Your goal:
Only the lines below between the one holding "This screenshot has width=1399, height=787." and the one holding "Focus the Message Templates search field", inclusive, are to be reproduced word for word; the pictures are to be left out.

Data for review:
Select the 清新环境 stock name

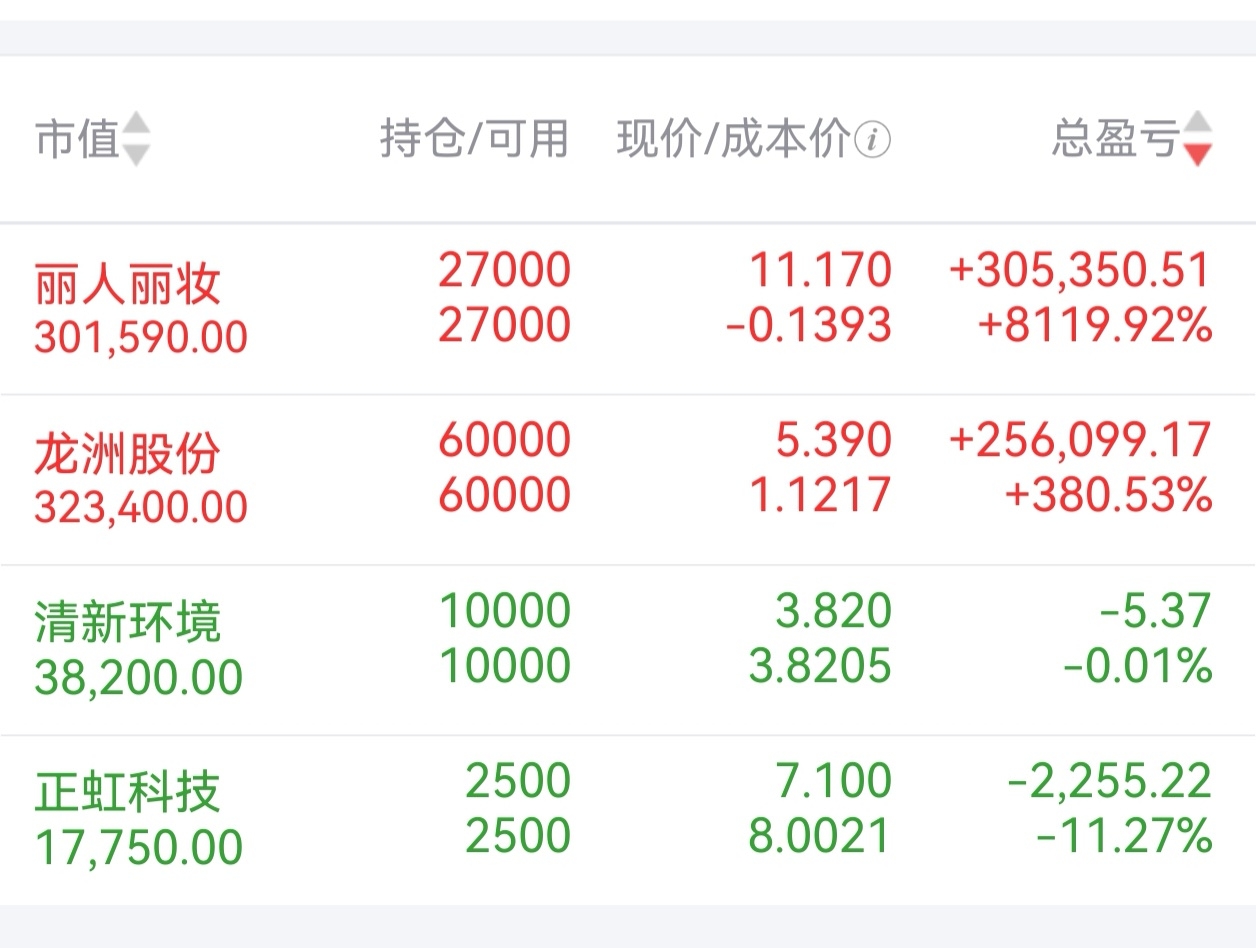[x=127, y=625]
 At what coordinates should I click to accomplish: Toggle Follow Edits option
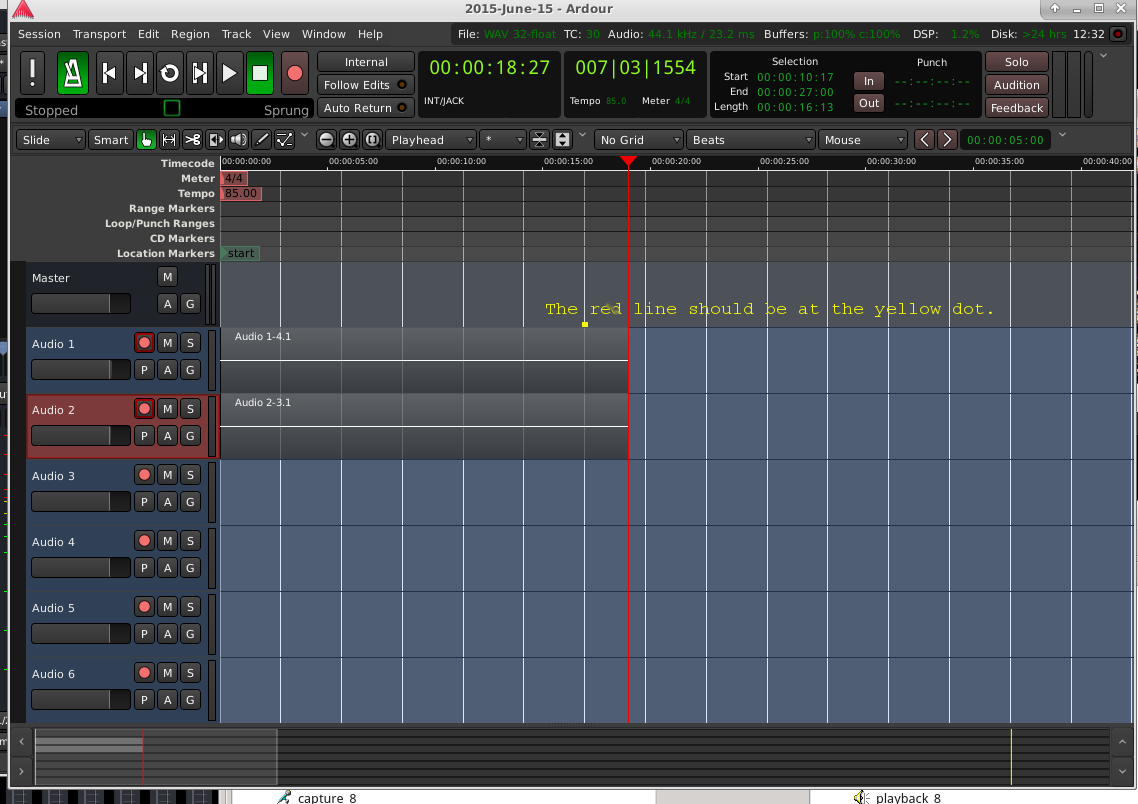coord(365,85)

--

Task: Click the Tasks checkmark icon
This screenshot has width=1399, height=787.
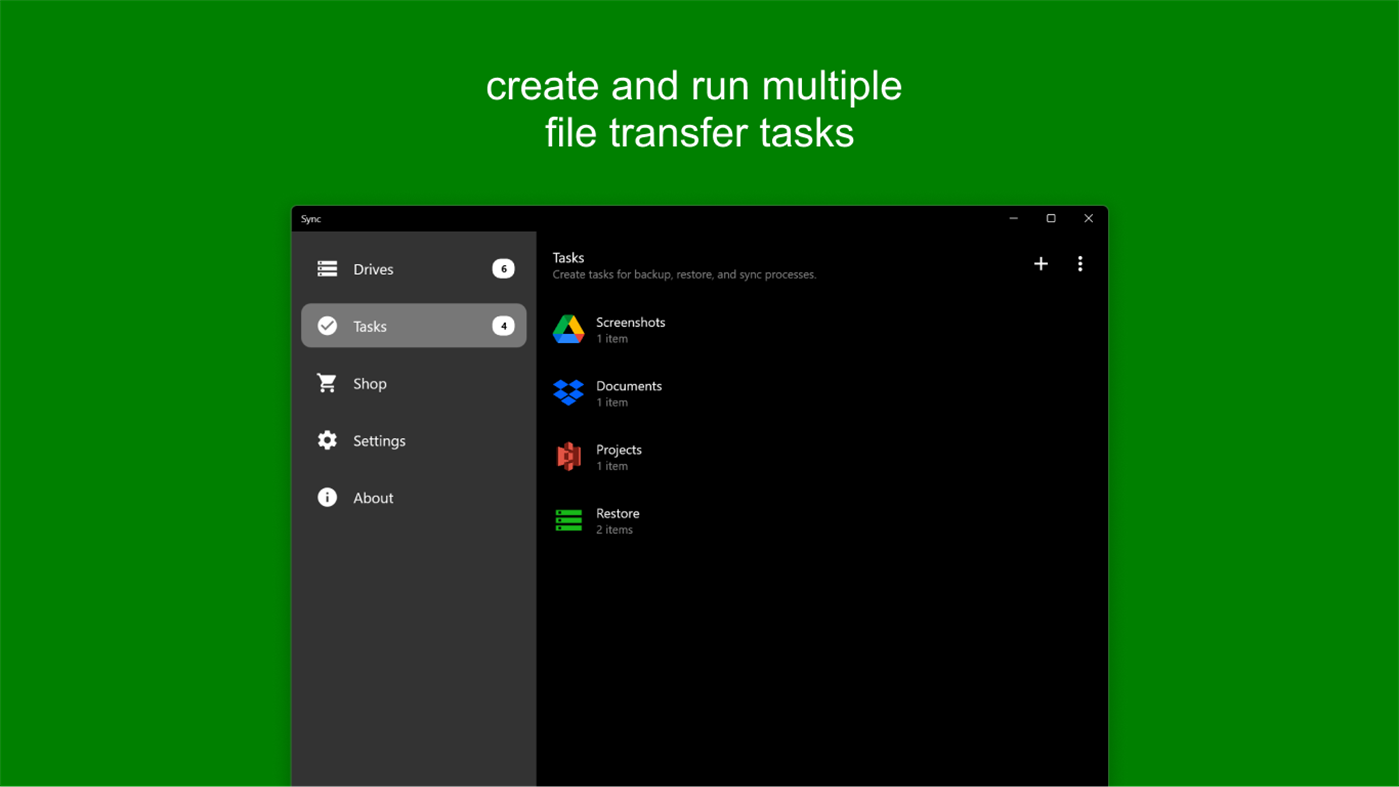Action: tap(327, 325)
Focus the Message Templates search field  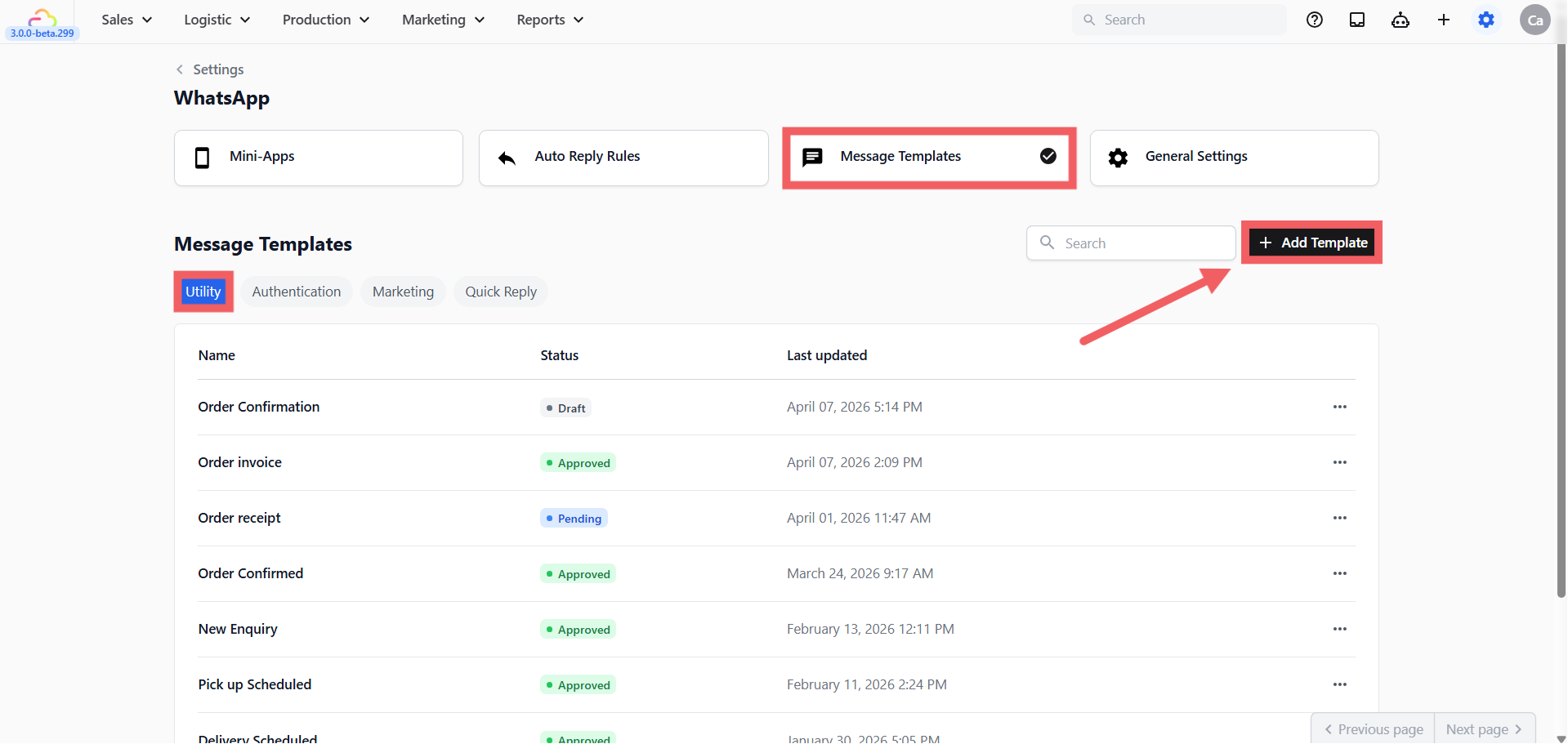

...

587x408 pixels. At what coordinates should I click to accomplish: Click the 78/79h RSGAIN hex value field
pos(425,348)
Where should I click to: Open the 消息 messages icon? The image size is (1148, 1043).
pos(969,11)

Written solution:
This screenshot has width=1399, height=787.
Action: tap(327, 325)
Focus the Message Templates search field  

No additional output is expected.